En ese contexto, Navarra no aspira a tener mejores ni peores relaciones con ninguno de sus vecinos. Hay afinidades con el País Vasco, como las hay también con La Rioja, Aragón o la Aquitania francesa, con la que comparte un pasado común a través de la Baja Navarra. Lo que une y separa a Navarra de esas regiones no puede ser nunca un argumento para dividir o separar a los propios navarros, muy diferentes de por sí en la Montaña, la Zona Media o la Ribera.
De norte a sur, Navarra cambia de lengua –del euskera al castellano– y se transforma desde lo más superficial, como el clima, la vegetación y el paisaje –en apenas 120 kilómetros se pasa de una selva atlántica de hayas y robles al desierto de las Bardenas, próximo a la excepcional huerta tudelana–, a lo más profundo: los tipos humanos, con sus tradiciones y costumbres. A pesar de ello, la identidad colectiva de los navarros no sólo existe dentro de un espacio físico y emocional, sino que podría considerarse un caso ejemplar de cohesión. Esa conciencia navarra neutraliza las diferencias en un territorio complejo que se gestó hace algo más de mil años, que desde hace 800 tiene unos límites bastante similares a los actuales y que desde hace 500 está unido a España. Desde entonces, las cadenas de su escudo quedaron integradas en el escudo de España.

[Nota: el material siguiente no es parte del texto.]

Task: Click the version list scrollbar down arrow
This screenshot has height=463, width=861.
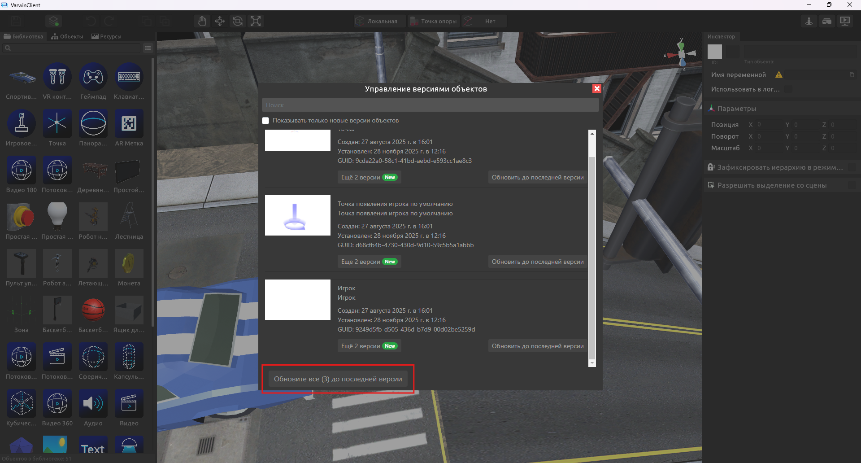Action: (x=592, y=363)
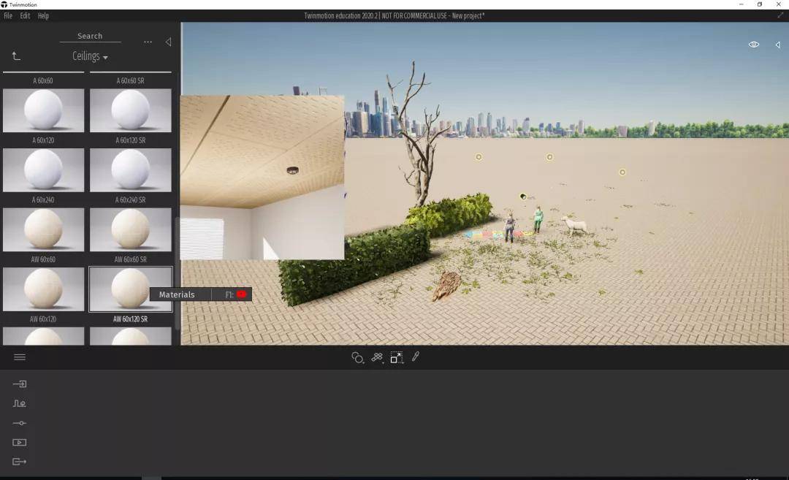This screenshot has width=789, height=480.
Task: Open the Edit menu
Action: tap(25, 15)

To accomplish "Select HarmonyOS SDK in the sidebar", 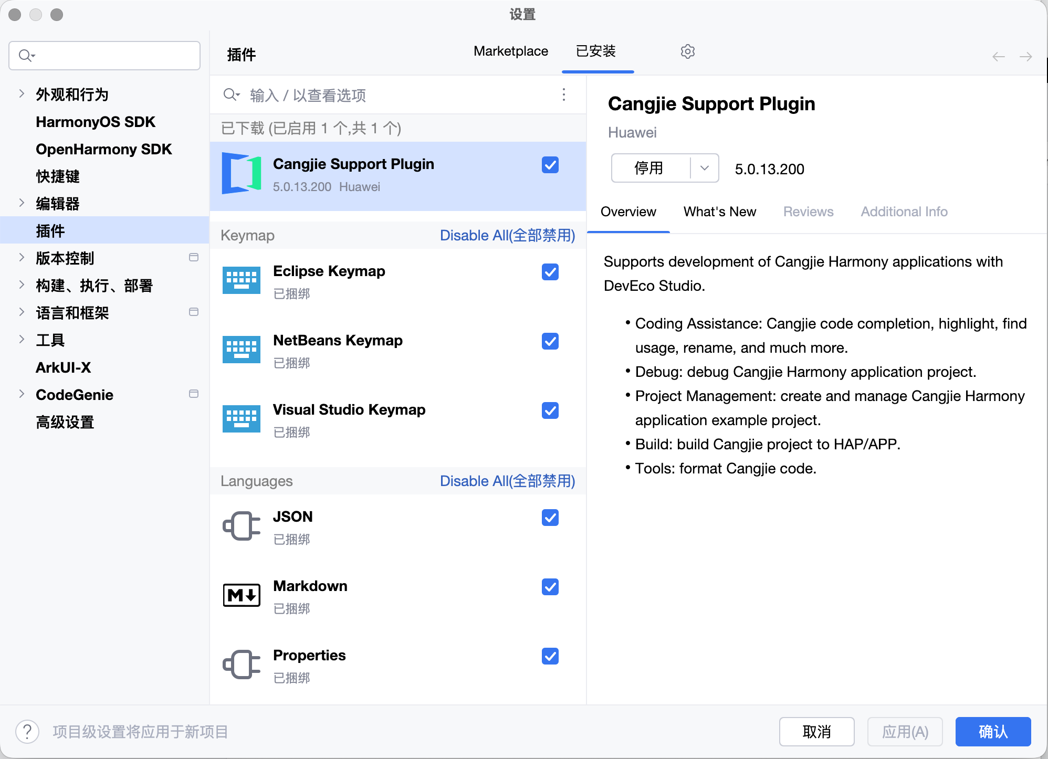I will (96, 122).
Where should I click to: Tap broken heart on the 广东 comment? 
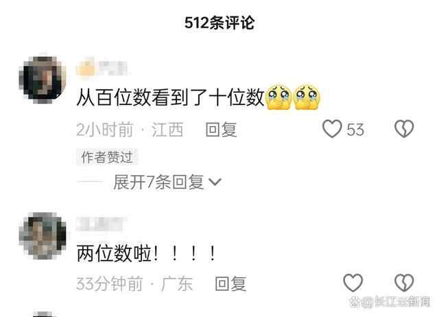click(404, 283)
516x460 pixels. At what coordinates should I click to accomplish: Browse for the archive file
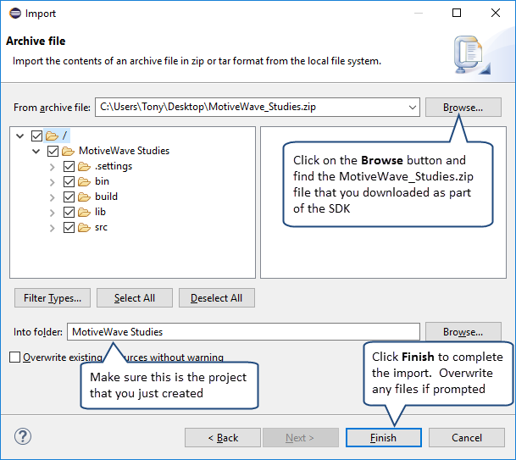pos(463,108)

Sobre este punto, escudos y demás, no me resisto a contar –como colofón de estas líneas y a pesar de lo surrealista que puede parecer– que, durante la Transición, el Gobierno de Euskadi diseñó un escudo del País Vasco en el que se colocaban, a partes iguales, las cadenas de Navarra con los símbolos de Guipúzcoa, Vizcaya y Álava. Navarra protestó contra ese disparate institucional y pidió que retiraran las cadenas de ese escudo, algo que el País Vasco no acató hasta 1986, cuando no le quedó otra que plegarse, a regañadientes, a una sentencia del Tribunal Constitucional. Y, a pesar de los pesares, no lo hizo del todo: una cuarta parte del escudo vasco actual lo ocupa el color rojo de la bandera de Navarra. La provocación sigue ahora con la revisión de 1512.